There's an extensive literature on this, if you google the term. For rugged terrain and stairs often the navmesh is simpler than the visible geometry.

Greg Snook wrote a good introductory article to these in Game Programming Gems (2000) if you can find it, also there will be lots more tutorials on the web.. e.g.

http://jceipek.com/Olin-Coding-Tutorials/pathing.html#navigation-meshes

Thank you!  I did not know what it was called.  I can finally start reading about it.  ?

 

Actually, Im not really seeing the Math behind how to move a character along the surface ....

 

I want the pure math on how to make my Bounding Volume intersect the mesh as tight as possible while moving in a direction.

A navmesh is used for AI controlled entities.

Raycast on the barycentric coordinates of a given triangle to find the correct height at the location your standing on.

ED: You might not need raycast, linear interpolation may be all you need.
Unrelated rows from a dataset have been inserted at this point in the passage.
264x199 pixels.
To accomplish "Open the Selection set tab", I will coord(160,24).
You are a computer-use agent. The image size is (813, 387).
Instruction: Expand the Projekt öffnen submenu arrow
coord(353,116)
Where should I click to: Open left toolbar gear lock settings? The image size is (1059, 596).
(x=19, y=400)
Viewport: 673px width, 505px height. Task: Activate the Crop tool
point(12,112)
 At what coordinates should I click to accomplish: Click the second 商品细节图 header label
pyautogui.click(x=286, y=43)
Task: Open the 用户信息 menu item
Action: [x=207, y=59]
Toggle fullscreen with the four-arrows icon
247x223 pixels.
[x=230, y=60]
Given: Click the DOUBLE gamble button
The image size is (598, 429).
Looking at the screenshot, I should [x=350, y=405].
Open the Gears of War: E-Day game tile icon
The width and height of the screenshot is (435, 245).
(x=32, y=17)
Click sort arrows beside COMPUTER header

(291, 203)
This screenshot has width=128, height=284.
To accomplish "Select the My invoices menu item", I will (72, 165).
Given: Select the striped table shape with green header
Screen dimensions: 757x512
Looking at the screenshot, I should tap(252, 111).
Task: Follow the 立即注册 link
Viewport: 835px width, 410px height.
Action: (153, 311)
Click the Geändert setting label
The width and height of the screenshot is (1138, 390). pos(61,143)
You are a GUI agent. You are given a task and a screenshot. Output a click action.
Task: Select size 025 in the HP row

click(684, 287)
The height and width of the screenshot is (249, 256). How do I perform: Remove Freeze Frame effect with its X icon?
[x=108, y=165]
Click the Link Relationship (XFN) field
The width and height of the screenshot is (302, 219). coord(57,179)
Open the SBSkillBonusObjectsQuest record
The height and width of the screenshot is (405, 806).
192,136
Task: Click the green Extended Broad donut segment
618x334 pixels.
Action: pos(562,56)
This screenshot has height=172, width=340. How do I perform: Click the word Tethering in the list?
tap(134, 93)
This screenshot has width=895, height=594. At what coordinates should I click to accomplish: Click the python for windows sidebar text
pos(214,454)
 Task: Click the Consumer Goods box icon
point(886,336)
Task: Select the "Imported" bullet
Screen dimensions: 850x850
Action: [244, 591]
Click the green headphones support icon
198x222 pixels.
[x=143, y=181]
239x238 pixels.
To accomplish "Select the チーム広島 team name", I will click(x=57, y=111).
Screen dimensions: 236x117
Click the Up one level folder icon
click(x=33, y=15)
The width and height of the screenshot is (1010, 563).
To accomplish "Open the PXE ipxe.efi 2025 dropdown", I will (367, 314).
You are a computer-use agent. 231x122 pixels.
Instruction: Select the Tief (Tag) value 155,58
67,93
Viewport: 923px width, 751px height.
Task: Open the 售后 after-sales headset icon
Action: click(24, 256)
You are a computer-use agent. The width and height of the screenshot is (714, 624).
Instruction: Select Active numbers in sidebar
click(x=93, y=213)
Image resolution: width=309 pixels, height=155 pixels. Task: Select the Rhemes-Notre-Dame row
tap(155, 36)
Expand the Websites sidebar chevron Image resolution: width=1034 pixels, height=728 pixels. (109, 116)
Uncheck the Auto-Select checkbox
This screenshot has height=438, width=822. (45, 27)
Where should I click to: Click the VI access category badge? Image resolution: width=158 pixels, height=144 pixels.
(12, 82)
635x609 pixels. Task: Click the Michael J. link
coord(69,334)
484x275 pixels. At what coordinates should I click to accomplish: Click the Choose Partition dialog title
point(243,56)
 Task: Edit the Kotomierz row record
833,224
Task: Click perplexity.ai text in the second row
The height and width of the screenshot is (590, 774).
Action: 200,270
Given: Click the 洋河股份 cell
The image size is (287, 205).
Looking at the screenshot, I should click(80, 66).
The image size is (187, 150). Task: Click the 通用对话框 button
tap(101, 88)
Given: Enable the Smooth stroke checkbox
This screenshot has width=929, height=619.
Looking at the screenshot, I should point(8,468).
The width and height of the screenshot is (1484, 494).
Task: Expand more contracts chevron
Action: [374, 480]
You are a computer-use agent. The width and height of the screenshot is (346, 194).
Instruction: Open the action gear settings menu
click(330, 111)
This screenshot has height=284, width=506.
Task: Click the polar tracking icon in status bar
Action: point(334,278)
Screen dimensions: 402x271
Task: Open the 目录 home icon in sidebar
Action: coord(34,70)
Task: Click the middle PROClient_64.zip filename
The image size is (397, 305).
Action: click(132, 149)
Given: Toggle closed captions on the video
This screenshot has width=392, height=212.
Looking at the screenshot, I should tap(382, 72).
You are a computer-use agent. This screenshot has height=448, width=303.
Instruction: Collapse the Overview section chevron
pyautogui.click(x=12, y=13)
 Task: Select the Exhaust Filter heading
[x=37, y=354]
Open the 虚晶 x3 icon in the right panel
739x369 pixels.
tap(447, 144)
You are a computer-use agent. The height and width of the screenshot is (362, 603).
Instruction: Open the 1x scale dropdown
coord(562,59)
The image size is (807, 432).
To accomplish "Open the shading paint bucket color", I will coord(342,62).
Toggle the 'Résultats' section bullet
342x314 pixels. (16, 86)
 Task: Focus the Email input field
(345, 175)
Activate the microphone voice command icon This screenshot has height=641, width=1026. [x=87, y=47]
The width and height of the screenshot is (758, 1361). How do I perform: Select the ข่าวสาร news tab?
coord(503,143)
🙂🙂🙂🙂🙂<←The tone posse, ready for action.

http://mathworld.wolfram.com/BarycentricCoordinates.html

 

Okay!  And for moving a character along a surface, I would basically just find this P point and then from there generate some triangle based on this to test the BV correctly and move my Hero/Mesh accordingly per frame... in a nutshell.

 

Is there some technical term for this process so I can read about the various ways this can be done?

1 hour ago, fleabay said:

A navmesh is used for AI controlled entities.

Usually, but can also be used for players, depending on the game type.

1 hour ago, IndieGuyy said:

Okay!  And for moving a character along a surface, I would basically just find this P point and then from there generate some triangle based on this to test the BV correctly and move my Hero/Mesh accordingly per frame... in a nutshell.

I would ideally point you to a decent link, but google seems full of searches about unity and unreal, rather than doing it yourself.

There are a number of variations, but the general idea is that usually instead of testing a bounding volume, you pull in the edges of the navmesh from the walls by the radius of the player, and model the player as a single point. So if a player has 50cm radius, the navmesh polys stop 50cm from the wall, and when you reach the edge of the poly, you know you are at a wall (and can slide).

In a lot of cases you don't need to do anything very complex to find out which poly a player is in. You simply keep track of the poly it was in last time, then test against each edge. If it has crossed an edge, it goes into the linked navpoly, or else slides if there is no link.

You can test for crossing the edge with cheap 2d tests, like suggestions here:

http://fabiensanglard.net/duke3d/build_engine_internals.php

Okay!  Great, but how do I make my hero stick to the floor mesh?  Is it the same concept?

6 minutes ago, IndieGuyy said:

Okay!  Great, but how do I make my hero stick to the floor mesh?  Is it the same concept?

You can use e.g. barycentric interpolation of the vertex heights, as suggested earlier. (You may also be able to use barycentric methods to determine whether the player is within a navtriangle, which may work as an alternative to edge tests.)

Using barycentric interpolation is great, but I think it is a bit slow if I had to do this test for each movable unit in the area, right?  So what are alternatives that use precalculated data?

Is it actually too slow (based on profiling data), or do you just think it will be too slow? What leads you to believe that a precalculated solution (likely adding another memory access in lieu of a calculation) would be faster?

You would likely be better off implementing the interpolation, then optimizing if profiling indicates it is too slow.